#### GIVEN PASSAGE
Thursday, February 27th 2014
Even ads acknowledge the decline.
Posted Thu Feb 27 2014 19:00
Like This?
Behold, America as seen through a Honda Civic ad:

http://www.ispot.tv/ad/7fNE/2014-honda-civic-today-is-pretty-great-song-by-vintage-trouble

It begins with flashed images of an anchorman broadcasting bad news, a trash heap, and a bankruptcy court, all to the sung words, "Today is pretty sad." It then backs away from the truth with a pretty girl saying that "there are great things too." By its tenth second, we're full-auto rainbows and unicorns as zany SWPL's tell the viewer how "today is actually pretty great!"

What makes today great? "Giving back," says a girl with a clipboard looking vaguely eco-conscious. "Being accepted for who you are," says a cosplay chick while walking to ComicCon. "What about chemistry?" says some Pajama Boy with a middlingly attractive blonde who in the real world would have friendzoned him at "hi".

#### SHORT PROBLEM A
Copy the records word for word, from the line with "Click step 3 Thanh toán clipboard icon" up to and including the line with "Image resolution: width=1566", and leave the pictures out.
The records that come next have nothing to do with the post about the Honda Civic ad.

#### SUPPLIED DATA

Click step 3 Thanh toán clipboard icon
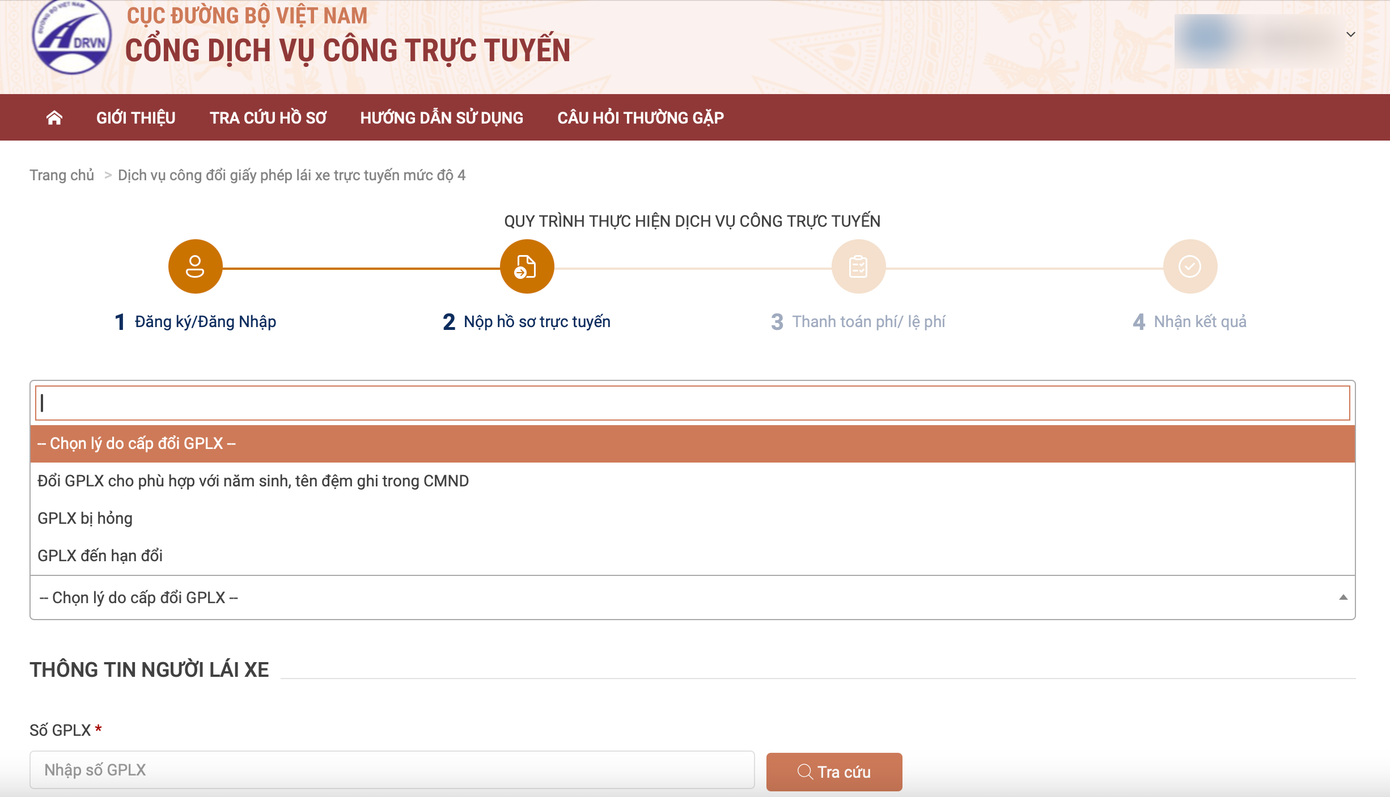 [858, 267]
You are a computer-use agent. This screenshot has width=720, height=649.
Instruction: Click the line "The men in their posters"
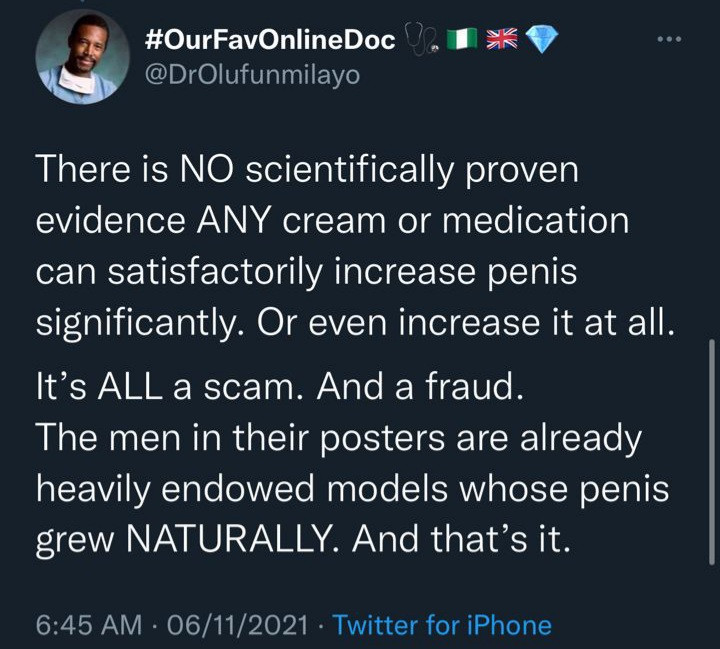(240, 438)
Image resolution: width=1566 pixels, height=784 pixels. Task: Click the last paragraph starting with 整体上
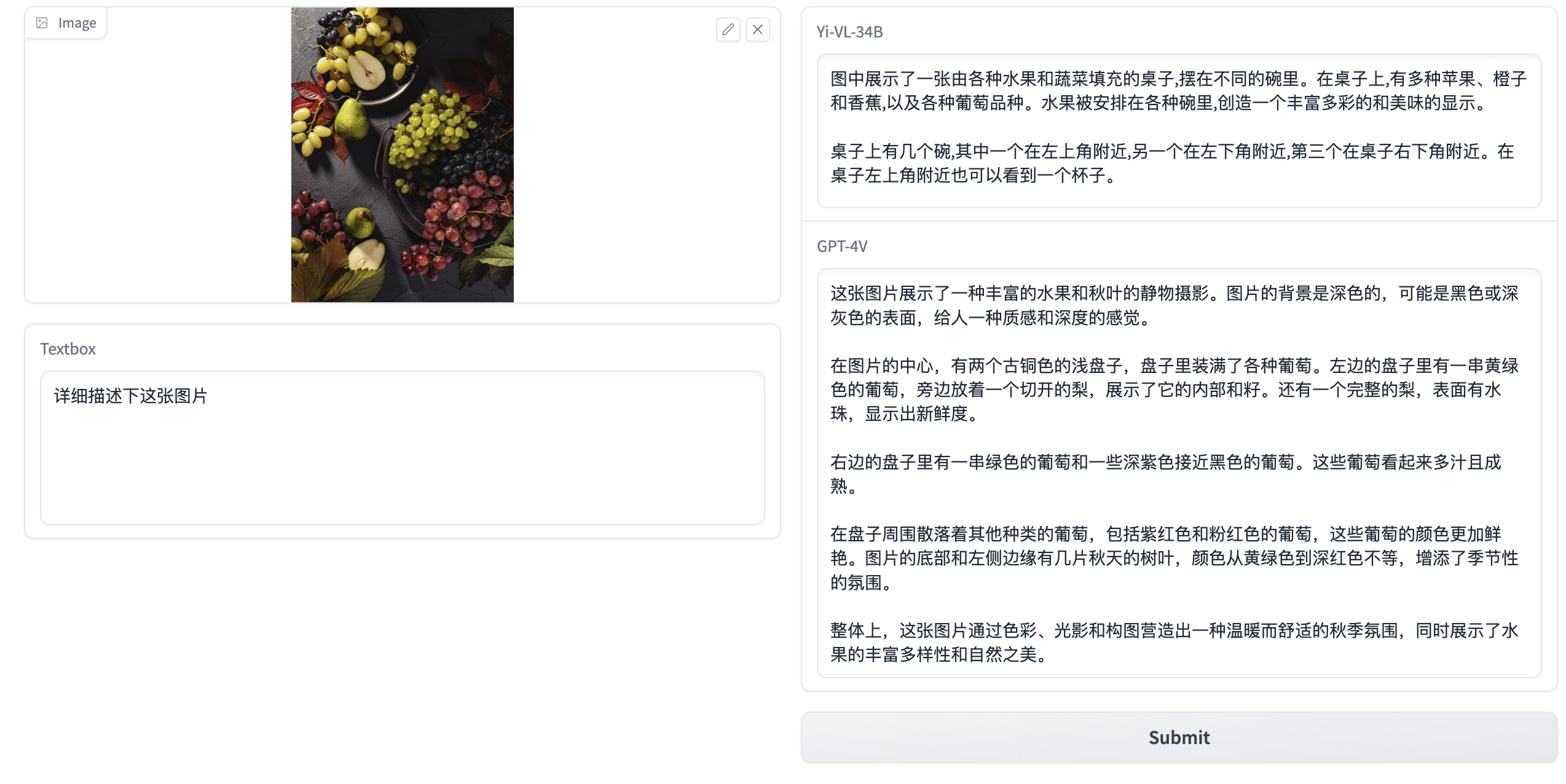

--

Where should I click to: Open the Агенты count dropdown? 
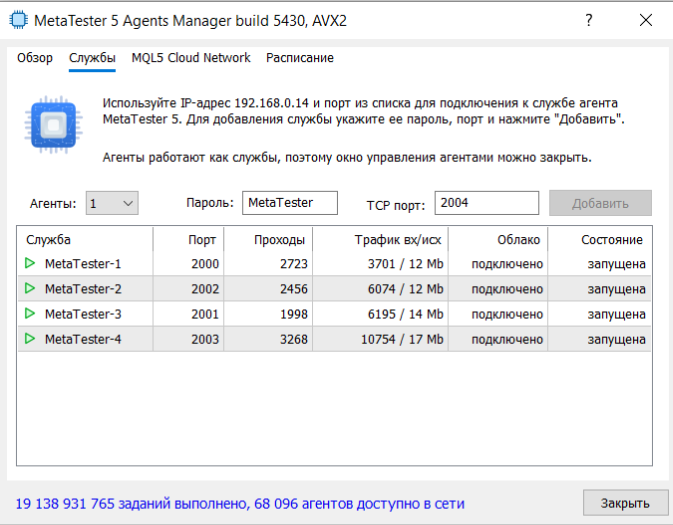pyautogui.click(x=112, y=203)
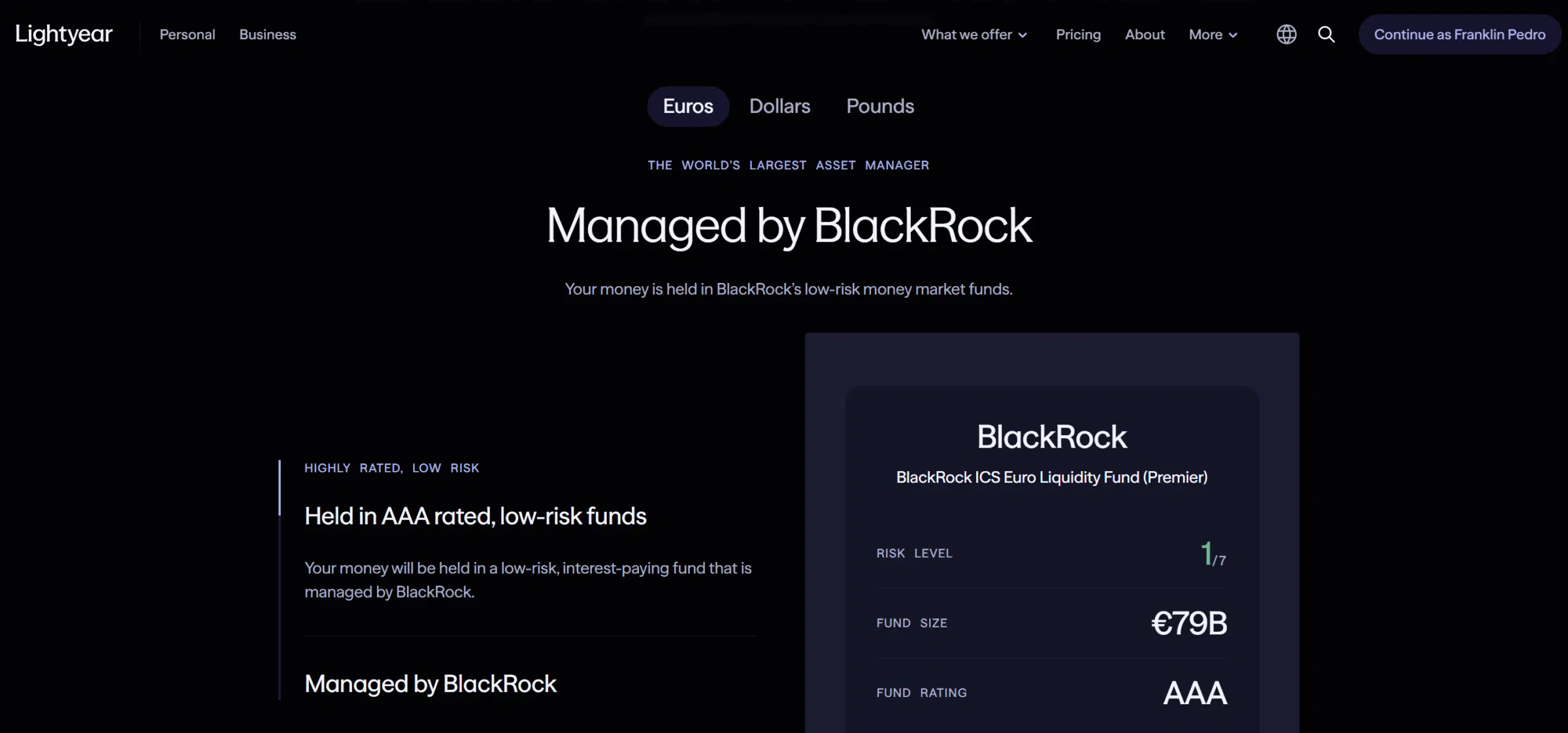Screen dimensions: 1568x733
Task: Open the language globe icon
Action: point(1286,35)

#### SHORT PROBLEM B
Carry on the blog post about the Honda Civic ad from where it stops.

#### OUTPUT A
Click step 3 Thanh toán clipboard icon
 [858, 267]
You are a computer-use agent. This screenshot has width=720, height=649.
Instruction: Click the line "The men in their posters"
(240, 438)
Image resolution: width=1566 pixels, height=784 pixels. Task: Click the last paragraph starting with 整体上

#### OUTPUT B
Give them credit for putting yards of lipstick on the swine that passes for the American economy. Sure there's ruin all around you. But today is still pretty awesome!!1! Unemployed as you Millenials are, you've lots of time to give back to the society that has pissed away your future. Maybe you can volunteer for OFA and register suckers for Obamacare. That'll fill your days.

And hey, you can be accepted for who you are. Too bad who you are hasn't any prospect of making more than your parents. But at least you can wear costumes or onesies. Embrace your inner infant. Jobs and futures are adult stuff, and you've got neither.

We're half-a-decade into a supposed recovery, and this is what passes for the good life now? This is the best we can expect? This is what makes life pretty great?

Are you kidding me? This isn't the American Dream. It's not even a consolation prize.
Wednesday, February 26th 2014
So you've found a mistake with your masterpiece after it's been published/released/unveiled. Should you fix it or is it more honest to leave as is?
Posted Wed Feb 26 2014 21:20
1 of 1 liked this
An artist I once knew told me how she loved it whenever she saw a mistake in a painting or drawing. The smudged charcoal or the not quite perfectly blended stroke of acrylic, she explained, was the fingerprint of the artist. It let you know someone real had created it.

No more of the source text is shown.